Dwaj mieszkańcy Hrubieszowa i Warszawy odpowiedzą za łapownictwo. Mieli brać dziesiątki tysięcy złotych m.in. za załatwienie pozytywnego wyniku na egzaminie radcowskim. Obu mężczyzn zatrzymali agenci Centralnego Biura Antykorupcyjnego.
– Zatrzymania mają związek z podejrzeniem przyjęcia korzyści majątkowych w zamian za ,,załatwienie” pozytywnego rozpatrzenie odwołania po nieudanym zdaniu egzaminu radcowskiego – wyjaśnia Jacek Dobrzyński, rzecznik CBA.
Powoływali się na znajomości
Śledztwo w tej sprawie prowadzi Prokuratura Okręgowa w Lublinie. Jak ustalono przez ostatnie dwa lata obaj mężczyźni wielokrotnie powoływali się na wpływy w Ministerstwie Sprawiedliwości. Domagali się od pewnej osoby 80 tys. zł w zamian za "załatwienie” pozytywnego wyniku odwołania od wyników egzaminu radcowskiego. Łapówka miała również pomóc klientowi emerytów w przejęciu rewiru, po zmarłym komorniku z Lublina.
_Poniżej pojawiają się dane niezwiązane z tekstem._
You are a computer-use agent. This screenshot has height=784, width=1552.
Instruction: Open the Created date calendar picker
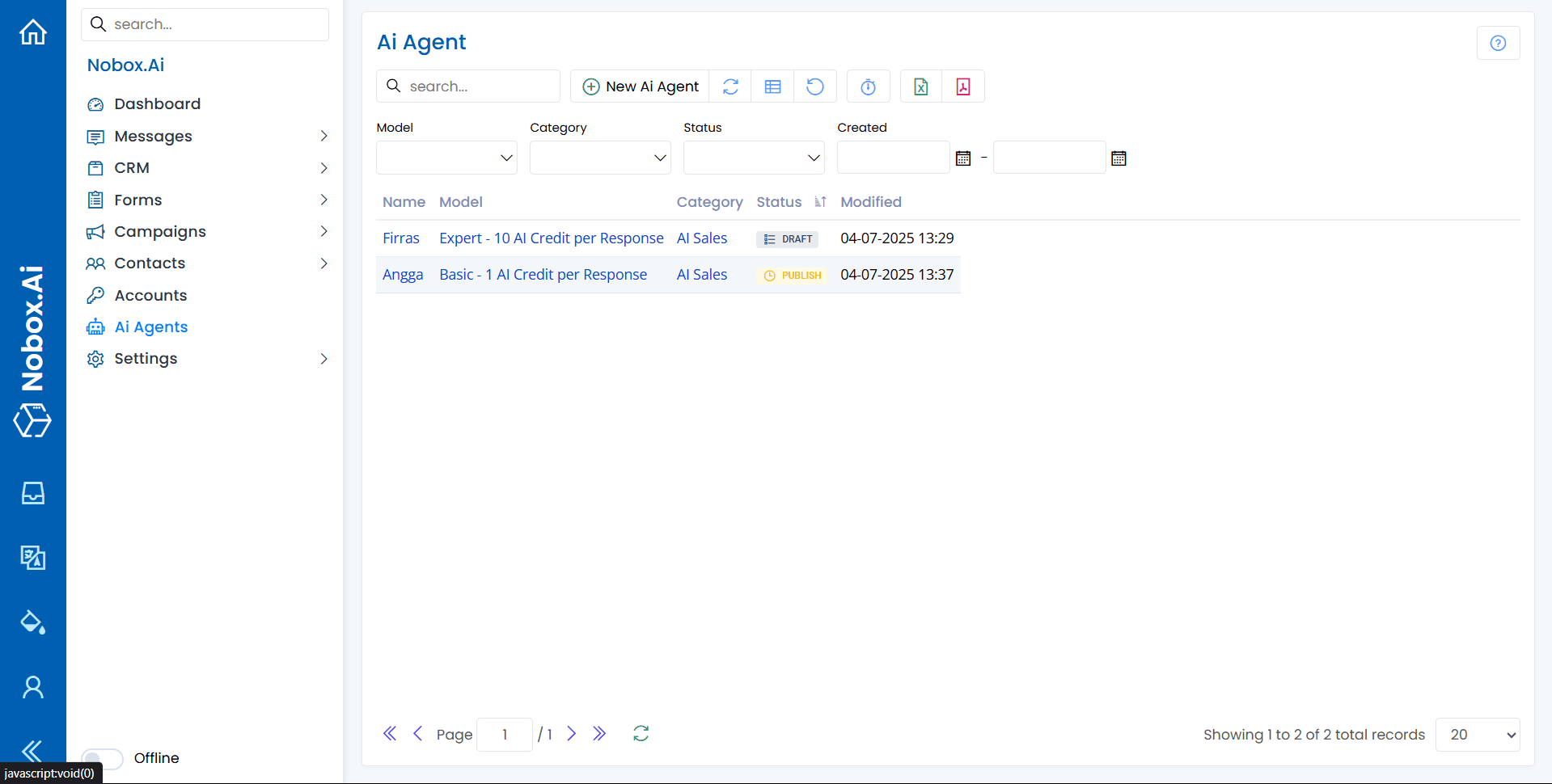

– Ustalona osoba przekazała im 50 tys. zł, natomiast pozostałą kwotę zobowiązała się przekazać po powołaniu jej na stanowisko komornika – wyjaśnia Beata Syk-Jankowska, rzecznik Prokuratury Okręgowej w Lublinie.
Mieli pomóc policjantowi
Śledczy zarzucili również Jerzemu O., że próbował nielegalnie pomóc policjantowi z Warszawy, zawieszonemu za prowadzenie auta po pijanemu. Mężczyzna obiecywał, że za 25 tys. zł załatwi przywrócenie mundurowego do służby. Z akt sprawy wynika, że Jerzy O. dostał 15 tys. zł. Resztę miał otrzymać po wywiązaniu się z obietnicy.
– Kazimierz K. i Jerzy O. nie przyznali się do dokonania zarzuconych im czynów, złożyli wyjaśnienia treści których nie ujawniamy z uwagi na dobro śledztwa – kwituje Syk-Jankowska.
Sprawa jest rozwojowa. Śledczy nie wykluczają, że emeryci usłyszą kolejne zarzuty. Obaj zostali już aresztowani na trzy miesiące. Grozi im do 8 lat więzienia.